Bit by bit, DiNozzo cozened Penfield into applying the details of what he had learned onto the paper map of D.C. and the surrounding suburbs. There were false markings and plenty of Penfield-sized screeches when a mistake was made—obviously all due to DiNozzo's incompetence, for Penfield was clearly too brilliant to make an error—but slowly the yellow marks began to take on a distinct pattern.

"It's looking like—"

"No, it isn't," Penfield told him in no uncertain terms. "More data! More data! That's what I always say. You can never go wrong with more data. Add 1434 Union St," he instructed.

A shadow darkened the table with the map, and DiNozzo looked up, prepared to be grateful to whoever was interrupting his odious task. Two shadows, actually; both Gibbs and Special Agent Eppes were intervening.

"Got anything, DiNozzo?"

"No, he doesn't," Penfield told them testily. "I do. Look: these markings are clustered near Furlong Ave. And Fourth St. And Long Street, and half a dozen other equally probable locations. We've plotted the sites to which the calls were made, Special Agent Gibbs. A number of them were to areas in western states, and those I've jotted down on this paper over here, in case we need to expand our search area, but—"

"No, wait." Don stared at the scattering of yellow dots on the paper map of D.C. and the surrounding area. Something squirmed inside his brain, reminding him of something that his geeky brother had told him. How long ago had it been? Hadn't it been sometime when Charlie had first demonstrated how math could help nail a perp? Something about vector analysis?

"There simply isn't enough data," Penfield complained. "Each of these sites has nothing to recommend it over the others; the quantity of calls made to those sites is equivalent in every way. I simply cannot give you more accuracy if you do not give me more data points to work with."

"Eppes?" Gibbs knew that his counterpart was onto something.

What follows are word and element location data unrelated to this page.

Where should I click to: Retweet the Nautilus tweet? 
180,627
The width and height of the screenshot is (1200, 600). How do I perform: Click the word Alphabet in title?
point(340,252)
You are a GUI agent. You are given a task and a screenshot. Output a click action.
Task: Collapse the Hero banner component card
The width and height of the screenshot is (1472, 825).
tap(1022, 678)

Don touched the map, letting his finger slide from mark to mark, skimming the yellow points that showed where each call from Dr. Levinger's throwaway cell had gone to. The highlighted sites were in a roughly oblong shape, a cloud of yellow dotting a suburban area in one corner of the map. Don tried to imagine what the neighborhood looked like, drinking in the meager details that the map provided: a slender line of blue indicated a finger of the Potamac lurked nearby. The roads on the map in this corner were relatively sparse, which meant that the area was either an upscale neighborhood with a lot of property for the ultra-expensive capitol region or that it was more rural and further away from D.C. than it looked like on this map. Neither scenario helped; the dots were—to use a term better suited to emergence from Charlie's mouth—rather equidistant from each other, positioned in a rough oval.

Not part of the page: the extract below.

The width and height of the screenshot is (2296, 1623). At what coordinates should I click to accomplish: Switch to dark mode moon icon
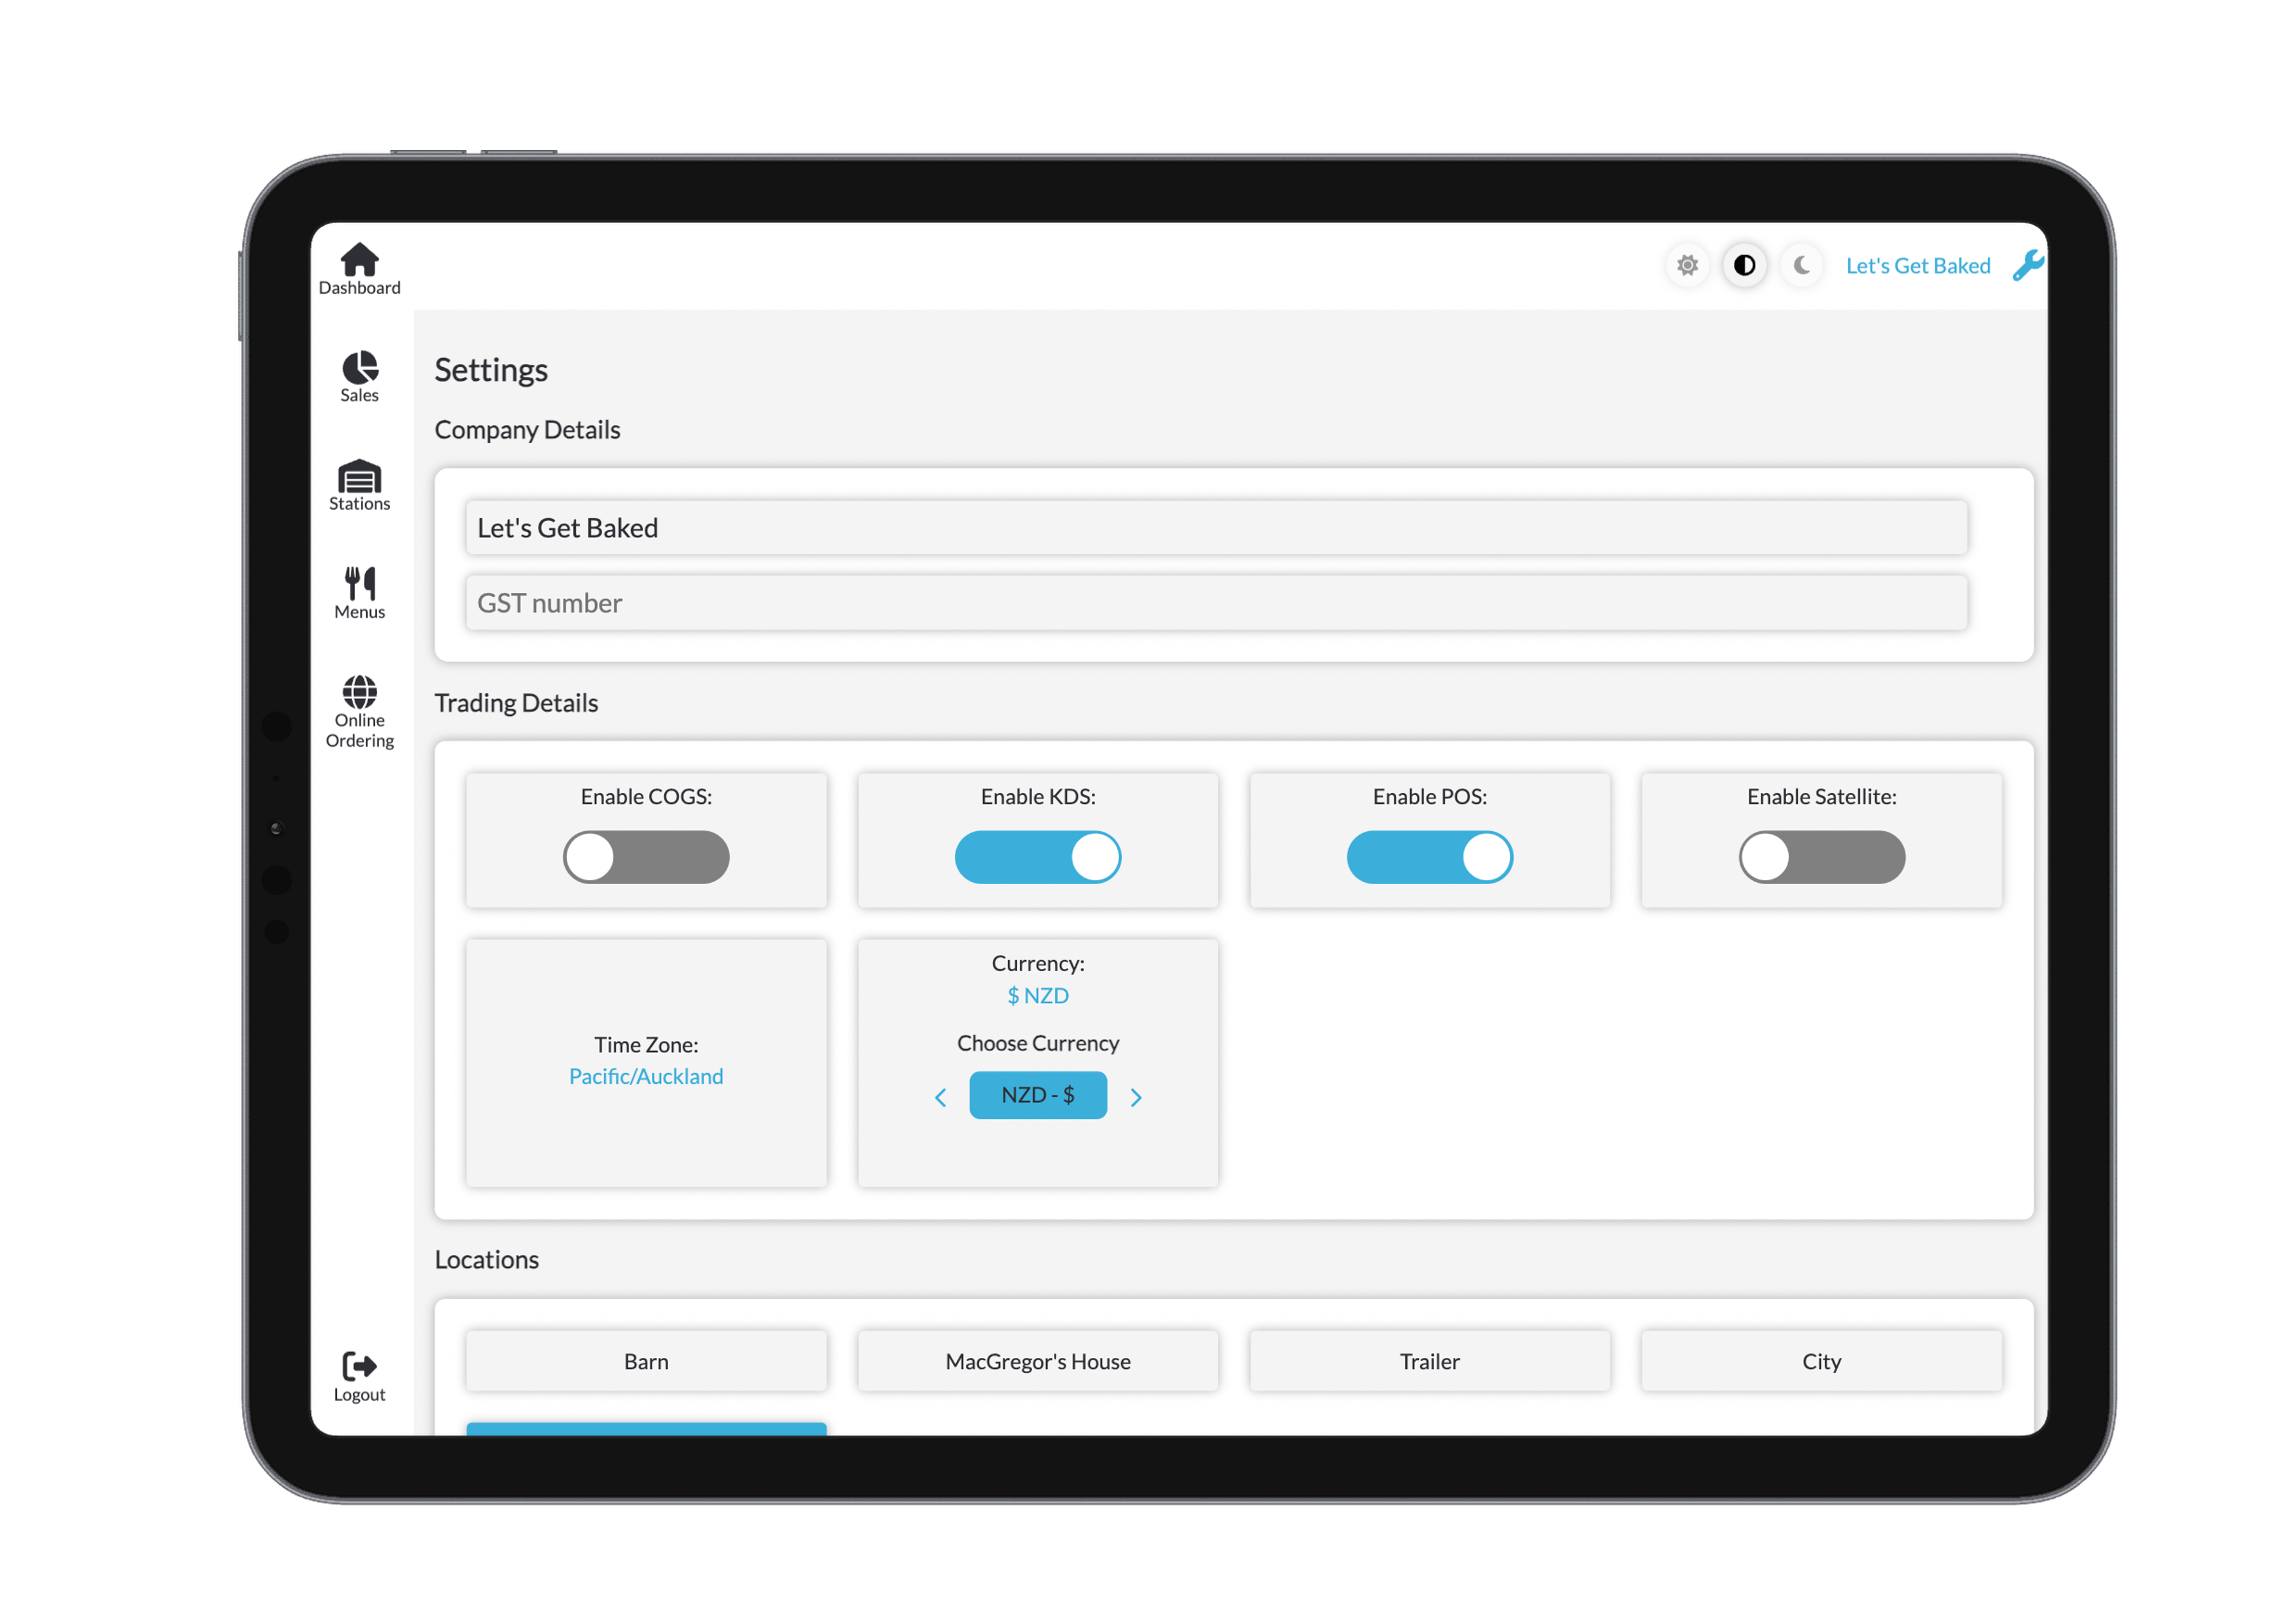(1801, 266)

It touched a chord. There was something here, something that was screaming, 'notice me! Notice me!" There was an answer, if only he could see it—there!

It was Charlie. It was Charlie, standing in Don's own office, stabbing his finger at a map plastered onto an electronic screen, pointing out how to determine the location of the unknown. It was Charlie using the example of a sprinkler: "You can see the droplets of water," he had said, "and you can see where they land. By knowing where they land, you can determine from where they originated." Then Charlie had gone on to the really important piece: "You can determine where the suspect—"

Don cut the thought off right there. "Vector analysis," he said.

Penfield's ears perked up. "Vector anal—" He broke off, interrupting himself. "Don't be absurd, Eppes. That's just like something that your brother would say. There are far better ways to handle this puzzle. Get out of my way," he ordered, pushing Don back even though neither Don nor anyone else in the room was obstructing the two inch path between the mathematician and the table with the map. "Get out of my way," he repeated querulously. "I have work to do." He bent down to the map once again, snatching the laptop with the calculations from DiNozzo's grasp.

Outside the window, Ziva observed the scene, glowering. "Can he do this?" she asked Colby. "Can he actually find McGee and your consultant?"

Colby shrugged grimly. "He's no Charlie Eppes."